Here’s how to set it up in ~/.bashrc.

## Make prompt display error code
prompt_show_ec () {
 # Catch exit code
 ec=$?
 # Display exit code in red text unless zero
 if [ $ec -ne 0 ];then
  echo -e "\033[31m[$ec]\033[0m"
 fi
}
PROMPT_COMMAND="prompt_show_ec; $PROMPT_COMMAND"

And here for zsh.

precmd_print_cmdres() {
    __CMDRES="$?"
    if [[ "$__CMDRES" -ne 0 ]]; then
        echo -e "\e[31m[$__CMDRES]\e[0m"
    fi
}

precmd_functions+=( precmd_get_kube )

A failing command would look like this.

command failing

Completions and fzf

These days most utilities come with tab completion which saves a lot of keystrokes when used correctly.

I almost never type full filenames. Rather, I can press 2-3 characters and press tab to see if there’s a completion (and there usually is).

Most common Go and Python CLIs come with completion scripts, since it’s built into CLI frameworks such as click (Python) and spf13/cobra (Go). Usually they will have a command which will generate the completion script. For example here’s kubectl.
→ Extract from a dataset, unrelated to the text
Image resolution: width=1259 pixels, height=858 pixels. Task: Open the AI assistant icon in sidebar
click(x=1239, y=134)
kubectl completion bash > ~/.local/bash_scripts/kubectl_completions
## Source the file ~/.local/bash_scripts/kubectl_completions from ~/.bashrc

This combined with fzf I almost never have to type full filenames in the terminal.

fzf provides two things:

  • a file chooser which lets you press Ctrl+T and select files from the current folder (recursively).
  • A history search which lets you press Ctrl+R and do a fuzzy search among commands in history.

FZF Documentation

Using Bash readline keybindings

Often we hold the backspace key or left arrow for tremendous amount of time to edit the bash commands in the terminal. But bash has its own key-bindings. However, this is very different from GUI editors. (partly because this system predates the CUA shortcut system used by most common GUI editors, and partly because there’s no reliable way to pass shift key to the terminal application.)

This system of keybindings is called readline (since its powered by GNU readline library or its equivalents).
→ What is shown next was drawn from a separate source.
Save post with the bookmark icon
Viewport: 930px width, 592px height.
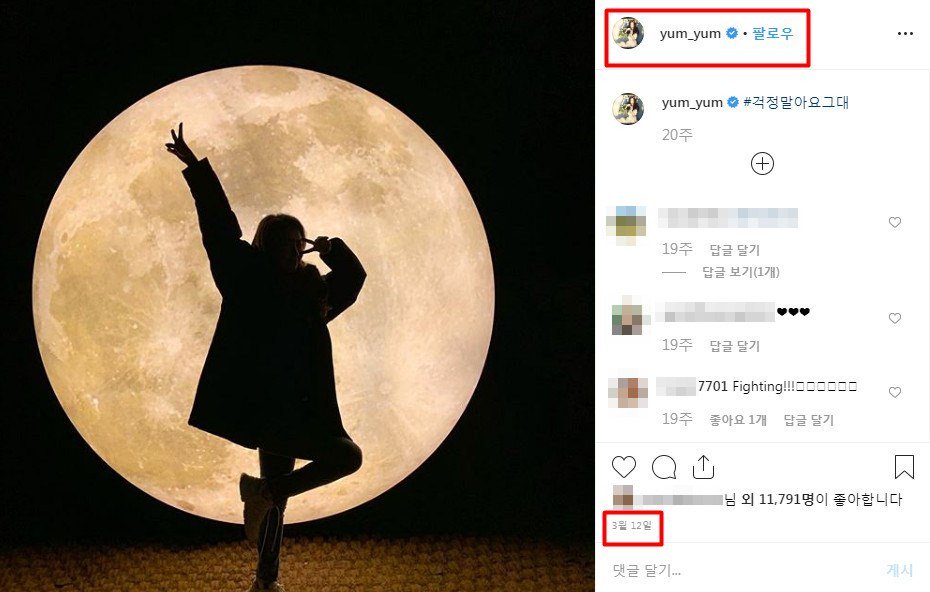904,466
Here are the most common shortcuts I use:

Ctrl+A: go to beginning of the line
Ctrl+E: go to the end of the line
Ctrl+W: Delete the word left to the cursor
Esc+D: Delete the word on right of the cursor
Ctrl+U: Delete text until beginning of the line
Ctrl+Shift+-: Undo last edit

Specifically, the undo feature is very helpful when one needs to remove a large copy pasted string from the terminal.

Readline has many more keybindings. A manual page man 3 readline should be available on most Linux systems.

Using an editor with Ctrl+X, Ctrl+E

Often commands are very long and editing them with bare terminal is not convenient.

For those cases, it’s possible to set a GUI editor (or vim on SSH sessions) as EDITOR and use this peculiar keybinding Ctrl+X, Ctrl+E to open the current command in editor. Once the editor is closed, the full edited version of the command will be available on the shell.

It works the same way git commit uses the editor for editing commit messages - by creating a temp file and reading it back after the editor command exists.

For using VSCode as editor, I set (in bashrc or similar):

export EDITOR="code --wait --new-window"

the --wait is required otherwise VSCode will detach the process, leading bash to immediately read the temporary file and conclude that there are no edits.

For zsh some trickery is required to achieve the same.

export VISUAL="code --new-window --wait"
autoload -z edit-command-line
zle -N edit-command-line
bindkey "^X^E" edit-command-line

Source: Stack overflow

Extend the bash prompt to show peristent information such as git and kubectl status

Augmenting the default bash prompt (which shows hostname and current directory) with a display of current git repository status is very useful, it serves as a visual reminder / confirmation of the number of new, staged or deleted. So common mistakes like forgetting to add a file before commit can be ignored. And oftentimes it saves the trouble of running git status when the verbose output of the latter is not required.

As I am writing this, this is what the prompt looks like (this is a blog deployed using github pages)

git prompt

It means there are 3 new files and 1 modified file. If I stage a file, it changes to: git prompt after staging

When I worked on windows using powershell, I found posh-git prompt very useful. It was more detailed than any alternative (such as git’s built-in prompt, or bash-git-prompt). So I hacked together in some 100s of lines of C code using libgit2 a simple, portable version of the git prompt, which I can run on any shell.

Similarly it’s possible to extend the prompt for other persistent contexts one might keep switching between. For kubernetes I find it useful to append kubernetes-context | kubernetes-namespace to the prompt by customizing the PS1 variable.